### What you need to do:
Retype the listing that follows, leaving nothing out.

::: Entries shown

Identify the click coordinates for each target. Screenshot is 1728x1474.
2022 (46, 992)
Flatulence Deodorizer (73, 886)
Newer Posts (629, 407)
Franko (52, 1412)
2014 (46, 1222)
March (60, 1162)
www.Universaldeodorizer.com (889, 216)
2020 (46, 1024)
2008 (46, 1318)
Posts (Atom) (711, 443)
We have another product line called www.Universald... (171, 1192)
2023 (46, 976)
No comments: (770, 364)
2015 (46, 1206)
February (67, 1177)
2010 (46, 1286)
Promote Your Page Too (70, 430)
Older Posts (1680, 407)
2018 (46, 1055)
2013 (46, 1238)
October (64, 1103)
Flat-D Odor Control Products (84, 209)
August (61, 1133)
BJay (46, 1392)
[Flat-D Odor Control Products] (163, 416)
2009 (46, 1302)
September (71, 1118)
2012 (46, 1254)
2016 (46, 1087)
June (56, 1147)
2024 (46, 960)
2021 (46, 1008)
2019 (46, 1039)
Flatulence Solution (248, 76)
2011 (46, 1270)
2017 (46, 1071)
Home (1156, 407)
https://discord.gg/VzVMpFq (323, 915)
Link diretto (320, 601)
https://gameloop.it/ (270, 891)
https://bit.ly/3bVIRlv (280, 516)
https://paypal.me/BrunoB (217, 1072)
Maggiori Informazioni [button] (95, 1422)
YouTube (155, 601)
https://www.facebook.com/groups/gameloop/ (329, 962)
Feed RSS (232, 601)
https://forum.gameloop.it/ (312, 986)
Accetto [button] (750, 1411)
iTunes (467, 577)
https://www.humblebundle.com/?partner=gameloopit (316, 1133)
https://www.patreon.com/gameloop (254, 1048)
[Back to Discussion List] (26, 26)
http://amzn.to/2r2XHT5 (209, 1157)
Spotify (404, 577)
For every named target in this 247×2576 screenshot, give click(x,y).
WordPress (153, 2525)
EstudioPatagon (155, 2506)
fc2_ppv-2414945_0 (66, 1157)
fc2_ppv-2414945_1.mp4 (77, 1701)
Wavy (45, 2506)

::::::

### Answer:
Identify the click coordinates for each target. Screenshot is 1728x1474.
2022 (46, 992)
Flatulence Deodorizer (73, 886)
Newer Posts (629, 407)
Franko (52, 1412)
2014 (46, 1222)
March (60, 1162)
www.Universaldeodorizer.com (889, 216)
2020 (46, 1024)
2008 (46, 1318)
Posts (Atom) (711, 443)
We have another product line called www.Universald... (171, 1192)
2023 (46, 976)
No comments: (770, 364)
2015 (46, 1206)
February (67, 1177)
2010 (46, 1286)
Promote Your Page Too (70, 430)
Older Posts (1680, 407)
2018 (46, 1055)
2013 (46, 1238)
October (64, 1103)
Flat-D Odor Control Products (84, 209)
August (61, 1133)
BJay (46, 1392)
[Flat-D Odor Control Products] (163, 416)
2009 (46, 1302)
September (71, 1118)
2012 (46, 1254)
2016 (46, 1087)
June (56, 1147)
2024 (46, 960)
2021 (46, 1008)
2019 (46, 1039)
Flatulence Solution (248, 76)
2011 (46, 1270)
2017 (46, 1071)
Home (1156, 407)
https://discord.gg/VzVMpFq (323, 915)
Link diretto (320, 601)
https://gameloop.it/ (270, 891)
https://bit.ly/3bVIRlv (280, 516)
https://paypal.me/BrunoB (217, 1072)
Maggiori Informazioni [button] (95, 1422)
YouTube (155, 601)
https://www.facebook.com/groups/gameloop/ (329, 962)
Feed RSS (232, 601)
https://forum.gameloop.it/ (312, 986)
Accetto [button] (750, 1411)
iTunes (467, 577)
https://www.humblebundle.com/?partner=gameloopit (316, 1133)
https://www.patreon.com/gameloop (254, 1048)
[Back to Discussion List] (26, 26)
http://amzn.to/2r2XHT5 (209, 1157)
Spotify (404, 577)
For every named target in this 247×2576 screenshot, give click(x,y).
WordPress (153, 2525)
EstudioPatagon (155, 2506)
fc2_ppv-2414945_0 (66, 1157)
fc2_ppv-2414945_1.mp4 (77, 1701)
Wavy (45, 2506)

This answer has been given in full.